Set the material down again exactly, line by line, skipping each picture.

Segment Start: Data

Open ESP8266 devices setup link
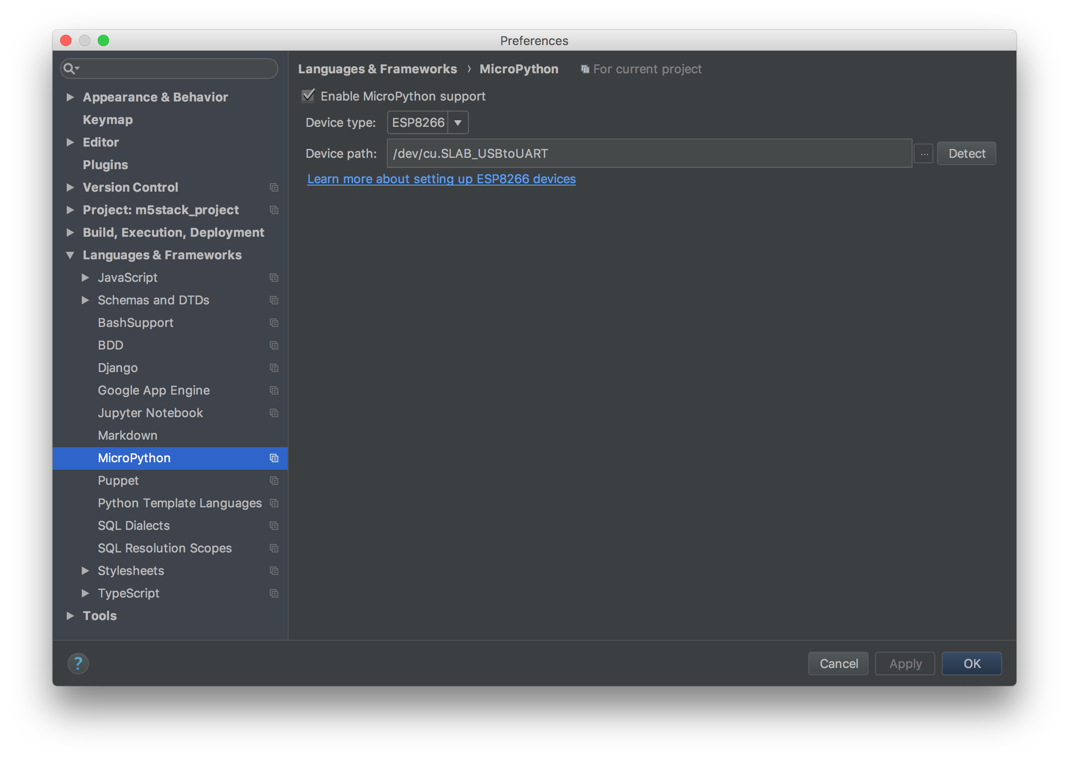1069x761 pixels. (441, 179)
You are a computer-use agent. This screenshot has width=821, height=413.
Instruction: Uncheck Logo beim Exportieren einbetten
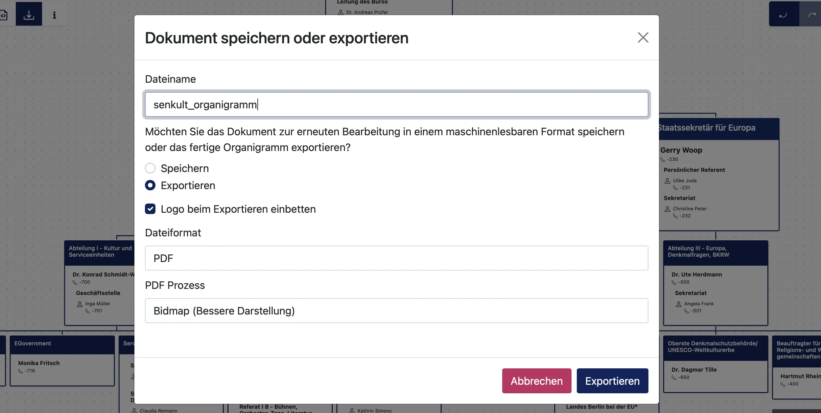click(150, 209)
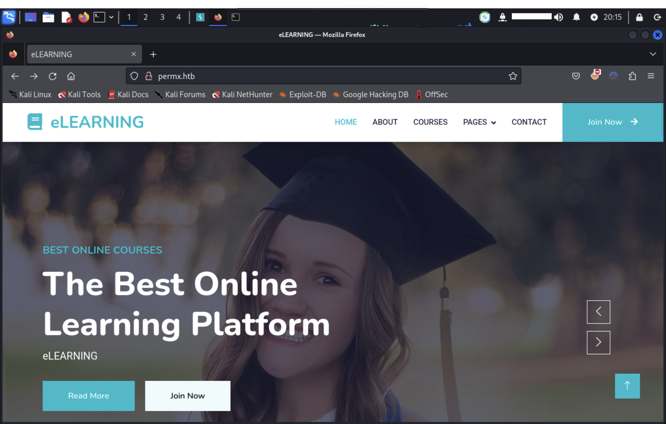666x424 pixels.
Task: Advance to the next carousel slide
Action: point(598,342)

Segment End: Data

**Completed exercise:**
Open ESP8266 devices setup link
1069x761 pixels. (441, 179)
You are a computer-use agent. This screenshot has width=821, height=413.
Instruction: Uncheck Logo beim Exportieren einbetten
click(150, 209)
666x424 pixels.
Task: Advance to the next carousel slide
Action: point(598,342)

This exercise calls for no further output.